São Tomé e Príncipe: um paraíso ainda por descobrir

Atravessado pela linha do Equador, de águas azul celeste, refúgio de uma natureza ainda intocável, de clima ameno e quente, onde se sente igualmente o calor de quem nos recebe num português familiar. Falamos de São Tomé e Príncipe, arquipélago composto pela ilha de São Tomé, a ilha do Príncipe e diversos ilhéus, banhados pela imensidão do Oceano Atlântico. Neste país paradisíaco tem existido um investimento significativo na oferta turística e os frutos desta aposta estão à vista, prontos a ser colhidos por aqueles que desejam umas férias de sonho, num outro continente, mas onde se sintam sempre em casa.

Entre mergulhos e trilhos

As praias de São Tomé, praticamente desertas, convidam a mergulhos demorados, enquanto do areal se pode contemplar o verde pulsante da natureza no seu estado puro. Uma diversa fauna e flora compõem este cenário idílico, com uma floresta tropical densa que serve de habitat a muitas espécies selvagens, entre elas aves que apenas existem nestas ilhas, estando protegidas pela criação do Parque Nacional de Ôbo.

Podemos dizer que São Tomé é um autêntico santuário ecológico, onde habitam também cinco das sete espécies de tartarugas marinhas que existem no mundo, e que têm sido alvo de programas de conservação para reverter o seu declínio, sendo possível aos visitantes avistá-las e presenciar as desovas. Para quem gosta de se aventurar e explorar reservas naturais, existem vários trilhos e rotas por onde escolher, sendo recomendável fazer-se acompanhar sempre de guias turísticos certificados.

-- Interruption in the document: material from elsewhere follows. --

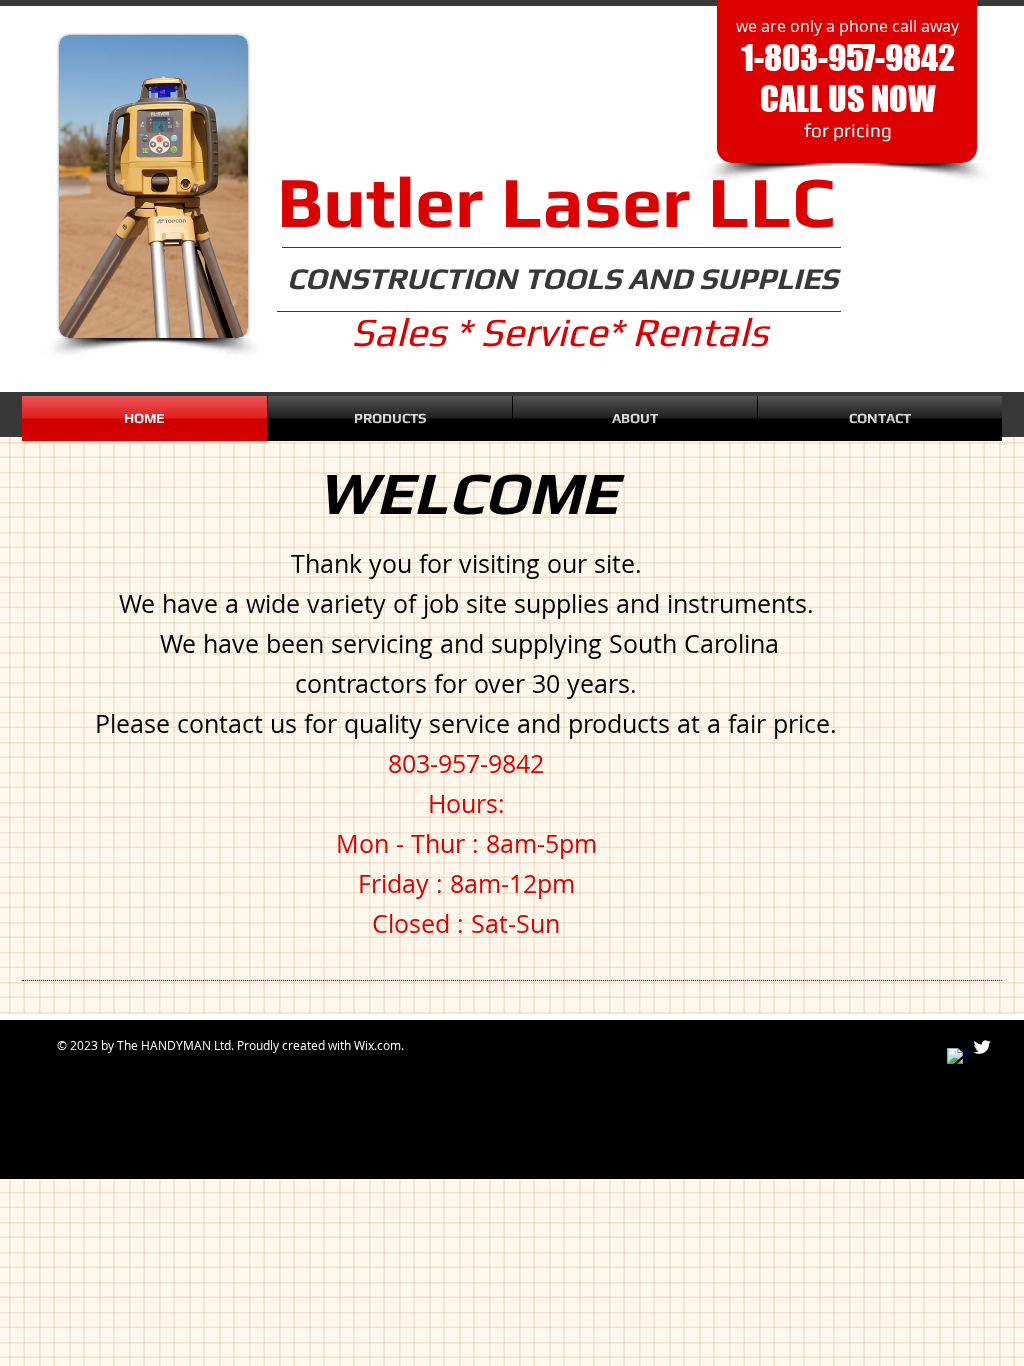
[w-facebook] (957, 1058)
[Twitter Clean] (982, 1047)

Pico Cão Grande, no Parque Natural Obô de São Tomé

 

Os aromas, os sabores e a tradição

São Tomé e Príncipe é marcado pela sua riqueza de sabores e aromas, cuja história destes produtos poderá saborear através das Rotas do Cacau, do Café, das Especiarias e a Rota do Homem da Capa. Também o animado e colorido mercado municipal de São Tomé é uma visita obrigatória, onde poderá testemunhar a simbiose dos são-tomenses com a natureza, através da venda de peixe acabado de pescar nas praias vizinhas. Com uma gastronomia virada para o mar, aproveite os ingredientes frescos e a variedade de pratos, na sua maioria à base de peixe, acompanhados pela cerveja local Rosema. Mas engane-se se pensa que irá comer sempre o mesmo. Num país rodeado pelo oceano atlântico, a enorme variedade de peixe e a imaginação da população fazem com que possa pedir sem repetir, sempre com a qualidade que apenas os processos artesanais podem oferecer.

 Um arquipélago por explorar

A par da ilha de São Tomé e da ilha do Príncipe, à distância de uma rápida viagem de barco, há um arquipélago vasto, com 12 ilhéus por explorar. Exemplo disso é o Ilhéu das Rolas, onde existem duas novas atrações turísticas: o Centro de Interpretação do Marco do Equador, onde é possível satisfazer a curiosidade de quem visita São Tomé sobre a história e as tradições dos são-tomenses, e a nova Rota Pedestre do Ilhéu das Rolas, num total de 6km, que faz um círculo quase completo em redor do ilhéu, não deixando nada por ver. A rota inclui, claro, o Marco do Equador, onde, com um simples passo, se pode atravessar do hemisfério sul para o hemisfério norte.

Marco do Equador, no Ilhéu das Rolas

Tanto o Centro Interpretativo como a Rota foram desenvolvidos no âmbito do projeto EQUADOR, que visa desenvolver o turismo inclusivo e sustentável em São Tomé, sendo promovido pela Associação de Defesa do Património de Mértola, em parceria com o Ministério de Turismo e Cultura através da Direção Geral de Turismo e Hotelaria, a Câmara Distrital de Caué, o Pestana Hotel Group, com o cofinanciamento do Camões, Instituto da Cooperação e da Língua.

Este projeto é exemplificativo do empenho que existe no país para oferecer a melhor experiência possível a quem o visita, ao mesmo tempo que existe uma forte aposta na valorização do património cultural e natural, pautado pelo respeito para com as populações, a sua história e tradições. São Tomé e Príncipe é um país onde o verbo “receber” é conjugado sempre com um sorriso no rosto, o que torna o verbo “regressar” quase obrigatório para quem o visita.